Senior cornerback Rico McWilliams remembers looking askance at the device the first time it was strapped to him. Each player wears a piece of clothing that looks like a small bra into which fits a tracking device about the size of a cell phone between their shoulder blades.
“The next day they showed us how fast we were going and how much effort you were giving. You think you’re giving a lot of effort, but when you look on the computer, you’re not giving too much effort,” McWilliams remembered of his first time with Catapult. “The first couple times you’d be like, ‘C’mon coach, I promise I’m giving my all on this. I don’t know what’s wrong with these numbers.’ ”
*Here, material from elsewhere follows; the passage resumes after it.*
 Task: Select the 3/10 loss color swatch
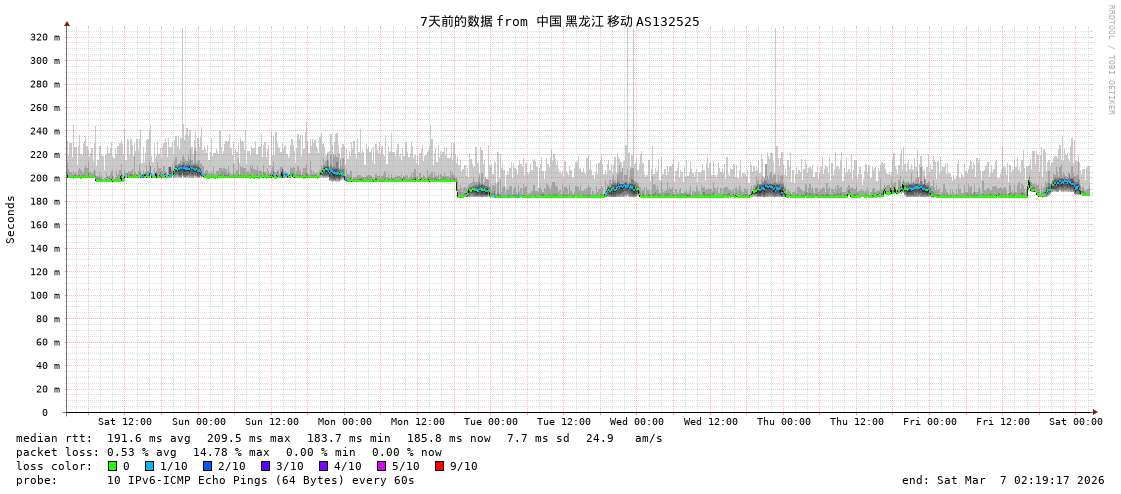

There’s no use arguing against the Catapult with Muschamp, though. He’s a believer. In fact, the first time he really got excited about the potential of sophomore wide receiver Deebo Samuel was not watching him on the field, but looking at a printout of Samuel’s Catapult numbers from an offseason workout.
Every South Carolina player wears the system during every practice and every workout. It measures everything from top-end speed (which causes a daily competition amongst the team’s cornerbacks and wide receivers) to how much effort each player is giving based on what his maximum effort is judged to be.
“It’s a great motivational tool for us with our players,” Muschamp said. “You see who’s running fast a lot. How many times are you really gutting? ‘You ran at 21 mph here, but you only ran 15 mph the rest of the practice. Why?’ It’s also for us to measure how many guys a mile is running at practice. If they’re dead-legged, why are they dead-legged? Let’s look and see what they’ve been doing.”
Catapult refers to its system as “The Most Used Secret In Sport.” Twenty-four NFL teams, more than 100 NCAA teams and the Golden State Warriors use the technology. Florida State, Clemson, LSU, Texas A&M, Alabama, Georgia, Kentucky and Vanderbilt all the use the system.
Alabama uses the system to evaluate when players are healthy enough to return from injury by judging their Catapult readings against readings taken before the injury, Crimson Tide coach Nick Saban said. Seminoles coach Jimbo Fisher credited Catapult with reducing soft tissue injuries (pulled muscles, strained tendons, etc.) by 88 percent in a two-year period.
“I live by that thing,” Fisher said. “It takes a lot of guesswork out of how tired your team is.”
South Carolina strength coach Jeff Dillman collects the GPS tracker out of each players holster after every practice and workout and compiles the data. A spreadsheet with the information hits Muschamp’s desk daily.
“The Catapult has so many individual small things you can measure. It gives you so much information,” Dillman said. “You have to have somebody pull out the stuff that you want because there are a thousand variables in there you can use.”
It’s a pretty Space Age tool for a program that Muschamp promises will build its foundation a blue-collar work ethic.
“That’s probably as modern as we get,” Muschamp said. “Other than that, we are very old-fashioned in what we do.”